Dataset excerpts:
[Start of Attachment]
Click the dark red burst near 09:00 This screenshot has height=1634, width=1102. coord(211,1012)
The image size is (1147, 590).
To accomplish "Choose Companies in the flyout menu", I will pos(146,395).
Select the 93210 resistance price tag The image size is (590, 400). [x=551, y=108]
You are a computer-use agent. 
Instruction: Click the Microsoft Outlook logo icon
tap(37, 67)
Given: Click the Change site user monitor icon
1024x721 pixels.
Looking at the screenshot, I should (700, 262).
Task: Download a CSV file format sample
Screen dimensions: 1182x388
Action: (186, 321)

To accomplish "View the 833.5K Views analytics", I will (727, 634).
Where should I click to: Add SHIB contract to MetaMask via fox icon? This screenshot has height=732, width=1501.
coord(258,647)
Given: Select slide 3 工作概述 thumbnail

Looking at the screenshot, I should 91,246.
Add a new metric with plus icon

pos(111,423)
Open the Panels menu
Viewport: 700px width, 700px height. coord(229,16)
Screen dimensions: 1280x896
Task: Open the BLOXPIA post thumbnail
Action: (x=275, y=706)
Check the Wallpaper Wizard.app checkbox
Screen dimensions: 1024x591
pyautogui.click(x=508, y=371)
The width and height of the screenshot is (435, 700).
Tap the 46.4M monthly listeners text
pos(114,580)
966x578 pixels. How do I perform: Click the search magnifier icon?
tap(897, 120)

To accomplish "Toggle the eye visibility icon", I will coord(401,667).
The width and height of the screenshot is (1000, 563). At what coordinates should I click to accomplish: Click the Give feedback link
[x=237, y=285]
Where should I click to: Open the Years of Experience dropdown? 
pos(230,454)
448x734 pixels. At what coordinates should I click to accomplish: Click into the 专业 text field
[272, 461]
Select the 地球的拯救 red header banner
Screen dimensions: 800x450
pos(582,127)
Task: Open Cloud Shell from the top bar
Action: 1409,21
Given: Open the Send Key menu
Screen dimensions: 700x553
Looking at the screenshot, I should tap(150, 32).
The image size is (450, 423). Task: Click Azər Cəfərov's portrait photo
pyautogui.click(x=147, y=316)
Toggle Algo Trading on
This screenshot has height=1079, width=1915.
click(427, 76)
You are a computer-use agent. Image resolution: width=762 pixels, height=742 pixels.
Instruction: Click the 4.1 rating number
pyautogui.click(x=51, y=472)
[End of Attachment]
Repeat exactly the lines from the line containing "The image size is (450, 423)." through the last line of the records above, including both, and nothing else.

Answer to this task:
The image size is (450, 423). Task: Click Azər Cəfərov's portrait photo
pyautogui.click(x=147, y=316)
Toggle Algo Trading on
This screenshot has height=1079, width=1915.
click(427, 76)
You are a computer-use agent. Image resolution: width=762 pixels, height=742 pixels.
Instruction: Click the 4.1 rating number
pyautogui.click(x=51, y=472)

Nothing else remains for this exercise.